Eric Emmanuel Schmitt choisit un sujet difficile s'il en est. Un sujet que tout le monde connait de près ou de loin et croit maîtriser.
Dans son roman, l'auteur parle à son lecteur d'un personnage détesté s'il en est, à savoir le diable en personne Adolf Hitler.
Loin de se contenter de proposer une simple biographie, il essaie de comprendre ce qui a amené cet homme à devenir le monstre du XXe siècle.
En humanisant ce tristement célèbre chancelier, Eric Emmanuel Schmitt ne justifie absolument rien, il montre au contraire que chaque être humain renferme un monstre en puissance que seules les circonstances exceptionnelles révèlent au grand jour.

Pour cela, il choisit de diviser son roman en deux parties emboîtées l'une dans l'autre. Chaque chapitre appartenant successivement à l'une ou à l'autre des options exploitées.
D'un chapitre à l'autre nous suivons tour à tour Hitler (le personnage historique) et Adolf H.


Tout commence par la énième frustration infligée à un jeune homme trop sensible. Rempli d'espoir, il se voit refuser l'accès à l'académie des Arts et voit son avenir fermé. Suite à ce rejet supplémentaire qu'il n'est plus capable de supporter, cette âme va dériver et laisser libre cours à une haine qu'il entretiendra pour attirer l'attention dont il a besoin. C'est ainsi le regard de l'autre, la bienveillance et la considération qui entre en jeu de manière décisive.



« J'admets la part de l'autre dans la constitution de mon destin »
p 247



Ainsi il imagine un Adolf H. qui a réussi le concours d'entrée à l'académie, les amis qu'il s'y construit la confiance en soi qu'il se forge, les rencontres qu'il fait. La mise en parallèle des deux destins rend l'évolution du personnage encore plus glaçante. Comment l'indifférence, le manque d'amour et de reconnaissance forgent ce dictateur monstrueux et rempli de la haine de l'autre. C'est ce qui fait peur. Une maladresse, une incorrection de trop peut transformer un être humain adorable et brillant en personnage indifférent et aigri parce qu'il ne supporte plus, que c'est le petit choc de trop.

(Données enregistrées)
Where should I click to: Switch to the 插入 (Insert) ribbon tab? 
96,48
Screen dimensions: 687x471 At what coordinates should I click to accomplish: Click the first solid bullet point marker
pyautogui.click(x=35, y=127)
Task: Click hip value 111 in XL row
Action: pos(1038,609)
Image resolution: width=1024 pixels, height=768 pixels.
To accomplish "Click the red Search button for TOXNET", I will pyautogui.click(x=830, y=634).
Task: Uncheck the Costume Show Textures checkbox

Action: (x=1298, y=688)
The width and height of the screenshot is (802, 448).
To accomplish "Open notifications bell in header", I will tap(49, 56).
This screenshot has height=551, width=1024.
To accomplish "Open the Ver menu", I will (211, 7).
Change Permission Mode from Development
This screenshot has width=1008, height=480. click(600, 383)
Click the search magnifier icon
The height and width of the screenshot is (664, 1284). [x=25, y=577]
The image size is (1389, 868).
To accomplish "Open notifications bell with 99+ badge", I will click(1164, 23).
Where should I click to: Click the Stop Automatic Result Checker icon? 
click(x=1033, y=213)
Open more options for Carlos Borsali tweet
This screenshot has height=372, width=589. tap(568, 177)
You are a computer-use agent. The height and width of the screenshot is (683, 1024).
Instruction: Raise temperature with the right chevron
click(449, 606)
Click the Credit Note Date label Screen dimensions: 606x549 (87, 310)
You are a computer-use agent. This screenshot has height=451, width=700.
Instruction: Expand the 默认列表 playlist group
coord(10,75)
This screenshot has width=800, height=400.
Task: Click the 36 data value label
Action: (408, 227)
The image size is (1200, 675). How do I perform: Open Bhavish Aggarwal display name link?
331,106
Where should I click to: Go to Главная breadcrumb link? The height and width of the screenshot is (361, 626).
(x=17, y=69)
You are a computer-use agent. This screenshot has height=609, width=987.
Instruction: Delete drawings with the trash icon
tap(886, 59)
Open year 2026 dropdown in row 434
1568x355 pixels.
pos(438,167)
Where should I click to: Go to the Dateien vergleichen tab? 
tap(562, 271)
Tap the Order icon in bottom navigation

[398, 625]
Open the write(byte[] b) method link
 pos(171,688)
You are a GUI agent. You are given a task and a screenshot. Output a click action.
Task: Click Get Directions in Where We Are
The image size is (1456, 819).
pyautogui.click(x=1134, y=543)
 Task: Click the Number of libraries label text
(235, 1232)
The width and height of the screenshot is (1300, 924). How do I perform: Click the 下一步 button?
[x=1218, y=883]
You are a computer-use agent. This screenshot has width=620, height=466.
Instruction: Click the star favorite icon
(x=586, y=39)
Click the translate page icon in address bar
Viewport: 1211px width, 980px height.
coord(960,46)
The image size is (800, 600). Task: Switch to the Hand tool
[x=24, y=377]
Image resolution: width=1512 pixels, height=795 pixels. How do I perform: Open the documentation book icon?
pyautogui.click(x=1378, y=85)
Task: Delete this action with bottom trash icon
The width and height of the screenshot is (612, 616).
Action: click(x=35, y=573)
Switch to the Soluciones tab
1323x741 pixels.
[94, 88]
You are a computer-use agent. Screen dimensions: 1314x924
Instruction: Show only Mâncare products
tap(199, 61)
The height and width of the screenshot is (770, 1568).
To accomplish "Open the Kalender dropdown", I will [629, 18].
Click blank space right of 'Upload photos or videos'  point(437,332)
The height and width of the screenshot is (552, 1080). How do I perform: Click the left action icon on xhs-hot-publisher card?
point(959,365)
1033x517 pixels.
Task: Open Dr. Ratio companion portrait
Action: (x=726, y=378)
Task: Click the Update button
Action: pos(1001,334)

> [Exercices]
a) Citez le passage de l'extrait compris entre « Eric Emmanuel Schmitt choisit » et « des options exploitées. », ces deux bornes incluses.
b) Pour chaque affirmation, dites par oui ou par non si elle concorde avec l'extrait, en citant les mots décisifs de celui-ci : (i) Le roman est divisé en deux parties emboîtées. (ii) En humanisant Hitler, Eric Emmanuel Schmitt justifie ses actes. (iii) Adolf H. échoue au concours d'entrée à l'académie.
Les entrées ne sont d'aucune utilité pour ce travail.

> [Corrigé]
a)
Eric Emmanuel Schmitt choisit un sujet difficile s'il en est. Un sujet que tout le monde connait de près ou de loin et croit maîtriser.
Dans son roman, l'auteur parle à son lecteur d'un personnage détesté s'il en est, à savoir le diable en personne Adolf Hitler.
Loin de se contenter de proposer une simple biographie, il essaie de comprendre ce qui a amené cet homme à devenir le monstre du XXe siècle.
En humanisant ce tristement célèbre chancelier, Eric Emmanuel Schmitt ne justifie absolument rien, il montre au contraire que chaque être humain renferme un monstre en puissance que seules les circonstances exceptionnelles révèlent au grand jour.

Pour cela, il choisit de diviser son roman en deux parties emboîtées l'une dans l'autre. Chaque chapitre appartenant successivement à l'une ou à l'autre des options exploitées.

b)
(i) Oui : « il choisit de diviser son roman en deux parties emboîtées l'une dans l'autre ».
(ii) Non : « Eric Emmanuel Schmitt ne justifie absolument rien ».
(iii) Non : « il imagine un Adolf H. qui a réussi le concours d'entrée à l'académie ».